When we think about famous flowers of Japan, we often first picture the sakura, or cherry blossom. The delicate sakura bloom along streets and rivers across the country, and signify the start of Spring. But what about the other seasons? Japanese culture is known for its appreciation of all four seasons. When the humidity and rains come in June, a new flower blooms to herald the coming of summer. Hydrangea is the perfect symbol of the new season, and festivals and viewing spots throughout June and July honor the seasonal hydrangea blooms. Don’t worry if you’re unable to make sakura viewing season, think beyond the cherry blossoms. There’s nothing like the beautiful rainy season hydrangeas in Japan!
History of Hydrangea
Hydrangea are native to Japan, and have been cultivated and appreciated all over the world. The flowers first showed up in Japanese literature during the Nara Period, over 1000 years ago. They started to appear in art in the 1500s during the Azuchi-Momoyama Era. Since the flowers change color depending on the soil, they began to symbolize flightiness early on in history. This made it somewhat unpopular and not a flower to give at a wedding or to a significant other! Now that hydrangea have become more appreciated, the meaning has changed and they have lost their negative connotation. Still, the flowers were pretty and easy to grow, so they were used to decorate burial sites. These sites were not fully appreciated as tourist attractions until post World War II, after the flowers had been exported and became more popular internationally. Even now tourists are able to see Japan’s magnificent hydrangea blooms in temples and shrines, thanks to their association with burials.
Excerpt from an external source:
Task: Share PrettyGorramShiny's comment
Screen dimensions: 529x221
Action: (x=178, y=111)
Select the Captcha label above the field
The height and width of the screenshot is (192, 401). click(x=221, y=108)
Kamakura – The Hydrangea Capital
Kamakura is one of the most famous hydrangea-viewing places in Japan. This oceanside town has enough to entertain visitors for a number of days, but is close enough to Tokyo for a day-trip. This town was once the capital of Japan, so there is a lot of history to learn about amongst the flowers!
The Meigetsu-in Temple, off of Kita-Kamakura Station, has another name – Ajisai Temple, or Hydrangea Temple. This zen temple has deep historical significance as a burial ground for a head of the Kamakura shogunate, so you can learn all about Japanese history while enjoying the summer flowers. They line the paths like blue clouds and present a great photo opportunity. Make sure to check out the famous round window for a perfect framing of the garden!
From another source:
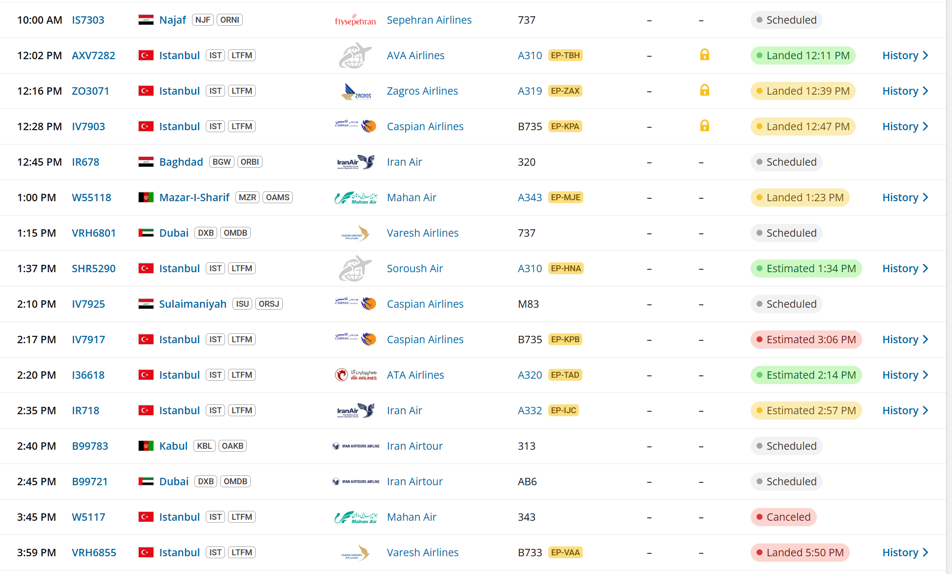The height and width of the screenshot is (574, 952).
Task: Click the Canceled status badge for W5117
Action: (783, 517)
If you want to see the ocean, climb the busy path of hydrangea at Hase Temple. There will be a crowd, but it is well worth it to see the view of the sea, framed by the beautiful flowers.
Hydrangea at Festivals and Shrines
If you find yourself in Tokyo, check out the Bunkyo Hydrangea festival! In June, hydrangeas fill Hakasan Park and Shrine. The 3000 shrubs fill the grounds with pastel colors. Though the skies may be cloudy during this rainy season event, the weather is usually warm and humid. It’s a perfect time to buy shaved ice at one of the festival stalls and admire the flowers.
Kyoto also has shrines full of hydrangea. At Mimuroto-ji in Uji, you can enjoy the beauty of the summer season while exploring the old shrine.
The heat and humidity of Japanese summers can seem unappealing, yet it is still a time to appreciate. The beautiful rainy season hydrangeas are a magical way to bring in the summer so be sure not to miss them on your next visit to Japan.